Last reviewed: 5 October 2022
What are ‘reasonable adjustments’?
‘Reasonable adjustments’ are changes to the working environment or working arrangements needed by a disabled person so that they can do the job as well as possible. The term reasonable adjustment comes from the Equality Act 2010, but they are also known as workplace adjustments or accommodations. We also refer to them simply as ‘changes.’
Why do employers have to make reasonable adjustments?
Employers must make reasonable adjustments for disabled employees or potential employees who apply for jobs. The purpose of adjustments is to remove or reduce barriers to a disabled employee performing the job well. Failing to make reasonable adjustments for disabled people could be disability discrimination under the Equality Act 2010.
Are adjustments expensive?
The average cost of a reasonable adjustment is £75 per individual, and many are less expensive or even free – for example, changing start and finish times or allowing someone to work sitting down.
Who pays for reasonable adjustments and is there any help with the cost?

Goal 1
Render this sentence from the reasonable adjustments text into French: "Employers must make reasonable adjustments for disabled employees or potential employees who apply for jobs."
The reasonable adjustments text and the records are unrelated pieces of material.

(Dataset items)

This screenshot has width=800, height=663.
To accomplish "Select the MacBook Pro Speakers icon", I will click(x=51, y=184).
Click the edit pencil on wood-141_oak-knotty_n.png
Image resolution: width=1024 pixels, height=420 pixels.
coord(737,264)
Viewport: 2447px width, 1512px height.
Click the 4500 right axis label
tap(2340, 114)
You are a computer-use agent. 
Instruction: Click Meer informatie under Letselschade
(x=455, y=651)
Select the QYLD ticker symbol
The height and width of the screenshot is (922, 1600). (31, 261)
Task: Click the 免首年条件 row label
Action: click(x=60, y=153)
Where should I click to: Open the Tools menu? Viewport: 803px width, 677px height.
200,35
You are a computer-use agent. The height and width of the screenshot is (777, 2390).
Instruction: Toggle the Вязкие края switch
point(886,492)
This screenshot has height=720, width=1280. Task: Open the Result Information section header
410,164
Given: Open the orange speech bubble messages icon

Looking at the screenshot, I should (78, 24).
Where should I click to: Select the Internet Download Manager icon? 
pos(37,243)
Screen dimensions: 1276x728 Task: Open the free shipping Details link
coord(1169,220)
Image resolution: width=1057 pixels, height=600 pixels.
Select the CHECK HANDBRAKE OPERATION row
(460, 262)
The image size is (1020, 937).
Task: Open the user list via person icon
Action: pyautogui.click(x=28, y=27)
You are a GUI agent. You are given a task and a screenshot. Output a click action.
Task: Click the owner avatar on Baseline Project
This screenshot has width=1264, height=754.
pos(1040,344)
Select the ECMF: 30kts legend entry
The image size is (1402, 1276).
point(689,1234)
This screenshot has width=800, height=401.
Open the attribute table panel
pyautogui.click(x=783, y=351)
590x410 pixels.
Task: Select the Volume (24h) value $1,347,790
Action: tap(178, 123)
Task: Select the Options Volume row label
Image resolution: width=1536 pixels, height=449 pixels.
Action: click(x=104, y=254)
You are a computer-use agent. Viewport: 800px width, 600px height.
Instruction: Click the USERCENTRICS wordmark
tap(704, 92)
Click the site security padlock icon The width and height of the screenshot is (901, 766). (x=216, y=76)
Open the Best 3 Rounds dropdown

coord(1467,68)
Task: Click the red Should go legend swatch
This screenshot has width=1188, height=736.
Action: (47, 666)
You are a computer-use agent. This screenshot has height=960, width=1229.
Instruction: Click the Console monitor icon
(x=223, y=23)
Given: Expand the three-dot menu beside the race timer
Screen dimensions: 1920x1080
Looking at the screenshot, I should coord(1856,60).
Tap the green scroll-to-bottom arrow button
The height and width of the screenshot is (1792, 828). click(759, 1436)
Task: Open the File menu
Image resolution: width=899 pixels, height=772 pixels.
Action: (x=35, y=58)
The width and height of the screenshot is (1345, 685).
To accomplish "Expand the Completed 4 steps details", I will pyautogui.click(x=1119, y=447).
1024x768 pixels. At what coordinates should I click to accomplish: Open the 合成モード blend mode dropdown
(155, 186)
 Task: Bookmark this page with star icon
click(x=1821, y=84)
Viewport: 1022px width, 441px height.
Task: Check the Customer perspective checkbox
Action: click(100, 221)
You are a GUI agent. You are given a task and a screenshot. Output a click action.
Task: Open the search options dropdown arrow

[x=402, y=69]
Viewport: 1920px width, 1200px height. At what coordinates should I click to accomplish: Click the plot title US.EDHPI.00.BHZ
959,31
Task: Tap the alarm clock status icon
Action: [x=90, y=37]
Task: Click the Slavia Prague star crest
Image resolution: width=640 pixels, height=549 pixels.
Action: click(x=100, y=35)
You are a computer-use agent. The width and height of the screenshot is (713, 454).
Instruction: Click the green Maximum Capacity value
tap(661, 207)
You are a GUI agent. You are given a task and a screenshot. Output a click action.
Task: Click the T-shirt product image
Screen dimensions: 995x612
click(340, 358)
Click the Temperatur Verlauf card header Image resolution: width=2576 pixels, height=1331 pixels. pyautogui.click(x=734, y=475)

Goal 2
Extract from the records the part that opens with the line containing "Where should I click to: Select" and closes with the line containing "Action: pyautogui.click(x=28, y=27)", copying every line verbatim.

Finished answer 1
Les employeurs doivent procéder à des aménagements raisonnables pour les salariés handicapés ou les salariés potentiels qui postulent à des emplois.

Finished answer 2
Where should I click to: Select the Internet Download Manager icon? 
pos(37,243)
Screen dimensions: 1276x728 Task: Open the free shipping Details link
coord(1169,220)
Image resolution: width=1057 pixels, height=600 pixels.
Select the CHECK HANDBRAKE OPERATION row
(460, 262)
The image size is (1020, 937).
Task: Open the user list via person icon
Action: pyautogui.click(x=28, y=27)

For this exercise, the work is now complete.